Livros poderiam – e foram – escritos sobre a importância que o rock teve na formação cultural, política e (por que não?) sexual das gerações do pós-guerra. Falar sobre essa importância não é meu objetivo aqui, até porque existe gente muito mais competente do que eu para tratar do assunto.

Mas a fala de Mantovani sobre o rock me fez lembrar de uma banda que sempre se colocou, algumas vezes de forma talvez bastante proposital e, segundo detratores, até marqueteira, a anos-luz de distância daquilo que o maestro cita como a má influência do rock.

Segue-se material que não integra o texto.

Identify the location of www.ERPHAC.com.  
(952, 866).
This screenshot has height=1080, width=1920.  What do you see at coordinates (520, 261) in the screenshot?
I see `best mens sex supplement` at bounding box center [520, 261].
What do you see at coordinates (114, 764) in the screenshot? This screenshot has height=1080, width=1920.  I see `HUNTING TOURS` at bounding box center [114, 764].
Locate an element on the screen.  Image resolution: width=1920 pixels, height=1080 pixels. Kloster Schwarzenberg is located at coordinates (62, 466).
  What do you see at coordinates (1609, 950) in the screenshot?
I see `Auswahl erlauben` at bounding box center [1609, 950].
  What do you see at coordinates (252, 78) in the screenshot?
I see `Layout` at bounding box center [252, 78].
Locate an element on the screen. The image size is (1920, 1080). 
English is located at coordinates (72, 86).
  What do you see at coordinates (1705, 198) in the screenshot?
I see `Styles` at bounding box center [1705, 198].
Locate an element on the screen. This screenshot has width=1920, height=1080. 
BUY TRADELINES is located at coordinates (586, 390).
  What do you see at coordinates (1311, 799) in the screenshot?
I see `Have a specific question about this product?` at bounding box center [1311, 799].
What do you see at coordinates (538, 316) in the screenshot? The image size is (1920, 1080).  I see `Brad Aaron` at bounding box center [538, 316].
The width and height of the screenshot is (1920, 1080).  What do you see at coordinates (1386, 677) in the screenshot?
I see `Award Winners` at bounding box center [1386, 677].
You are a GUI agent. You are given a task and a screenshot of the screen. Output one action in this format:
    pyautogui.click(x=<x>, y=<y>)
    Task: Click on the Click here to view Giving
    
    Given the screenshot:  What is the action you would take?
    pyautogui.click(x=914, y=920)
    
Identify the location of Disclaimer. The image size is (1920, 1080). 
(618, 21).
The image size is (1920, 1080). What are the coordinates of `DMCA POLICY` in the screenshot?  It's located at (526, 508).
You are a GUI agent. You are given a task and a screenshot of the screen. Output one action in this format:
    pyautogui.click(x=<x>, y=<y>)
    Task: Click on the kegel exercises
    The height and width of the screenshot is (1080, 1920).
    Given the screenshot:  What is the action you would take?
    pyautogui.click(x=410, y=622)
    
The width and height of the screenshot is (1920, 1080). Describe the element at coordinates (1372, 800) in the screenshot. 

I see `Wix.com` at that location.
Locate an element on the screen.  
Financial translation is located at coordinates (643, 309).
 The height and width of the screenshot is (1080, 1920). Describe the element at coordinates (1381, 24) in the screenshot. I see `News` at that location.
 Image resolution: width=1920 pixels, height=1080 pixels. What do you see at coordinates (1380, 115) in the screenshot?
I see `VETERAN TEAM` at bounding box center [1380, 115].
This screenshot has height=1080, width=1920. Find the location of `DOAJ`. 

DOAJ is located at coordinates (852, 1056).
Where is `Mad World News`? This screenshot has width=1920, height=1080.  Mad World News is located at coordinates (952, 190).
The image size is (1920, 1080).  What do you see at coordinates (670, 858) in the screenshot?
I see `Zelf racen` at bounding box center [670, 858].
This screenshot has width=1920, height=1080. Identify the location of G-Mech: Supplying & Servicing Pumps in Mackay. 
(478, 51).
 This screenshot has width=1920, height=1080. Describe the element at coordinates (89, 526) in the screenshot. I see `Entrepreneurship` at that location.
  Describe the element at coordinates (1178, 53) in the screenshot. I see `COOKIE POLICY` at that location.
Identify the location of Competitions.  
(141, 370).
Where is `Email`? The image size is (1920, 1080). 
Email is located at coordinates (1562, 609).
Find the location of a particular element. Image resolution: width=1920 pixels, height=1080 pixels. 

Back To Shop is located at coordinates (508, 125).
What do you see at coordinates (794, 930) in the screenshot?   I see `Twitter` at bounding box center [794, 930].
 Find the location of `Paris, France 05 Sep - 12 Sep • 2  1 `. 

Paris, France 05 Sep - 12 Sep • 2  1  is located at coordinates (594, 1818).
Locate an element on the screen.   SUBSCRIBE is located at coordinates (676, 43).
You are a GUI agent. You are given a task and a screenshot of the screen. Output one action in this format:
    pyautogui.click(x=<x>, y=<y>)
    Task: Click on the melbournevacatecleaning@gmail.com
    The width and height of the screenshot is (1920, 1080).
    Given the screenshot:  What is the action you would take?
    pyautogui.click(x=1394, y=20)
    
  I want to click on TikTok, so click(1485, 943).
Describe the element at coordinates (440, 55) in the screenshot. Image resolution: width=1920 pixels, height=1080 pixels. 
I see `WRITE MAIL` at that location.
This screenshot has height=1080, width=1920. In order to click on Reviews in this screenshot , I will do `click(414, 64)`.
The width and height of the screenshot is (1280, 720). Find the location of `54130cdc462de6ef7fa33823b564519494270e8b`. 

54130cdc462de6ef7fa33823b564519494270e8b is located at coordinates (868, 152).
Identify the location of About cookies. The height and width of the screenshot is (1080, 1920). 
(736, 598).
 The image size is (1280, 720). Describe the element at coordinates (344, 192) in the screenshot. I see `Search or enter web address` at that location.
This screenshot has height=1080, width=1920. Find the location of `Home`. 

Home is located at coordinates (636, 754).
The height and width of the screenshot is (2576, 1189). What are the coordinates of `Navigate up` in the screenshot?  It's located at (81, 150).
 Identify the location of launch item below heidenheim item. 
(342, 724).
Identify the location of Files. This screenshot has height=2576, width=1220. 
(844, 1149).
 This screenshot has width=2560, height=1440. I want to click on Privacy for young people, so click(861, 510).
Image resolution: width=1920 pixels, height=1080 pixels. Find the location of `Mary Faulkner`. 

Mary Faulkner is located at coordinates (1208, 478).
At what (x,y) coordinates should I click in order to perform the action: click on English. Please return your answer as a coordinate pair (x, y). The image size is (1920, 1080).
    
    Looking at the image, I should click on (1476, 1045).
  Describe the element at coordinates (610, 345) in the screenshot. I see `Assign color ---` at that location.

Sim, eu estou falando do U2, a banda irlandesa surgida no fim da década de 1970 e que ao longo dos anos oitenta se firmou, para delírio dos fãs e desespero de seus muitos haters, como uma das vozes mais ressonantes (e talvez dissonantes) do rock mundial.

Embora hoje as novas músicas do ainda muito ativo U2 soem mais como trilha sonora de elevador (no extremo oposto daquelas canções de rock às quais Mantovani concede o mérito de nos manter acordados durante uma viagem de carro), a banda tem lugar de honra na história do rock e no coração de quem gosta de consumir música bem feita e capaz, muitas vezes, de elevar o espírito do ouvinte para longe do meramente terreno e carnal.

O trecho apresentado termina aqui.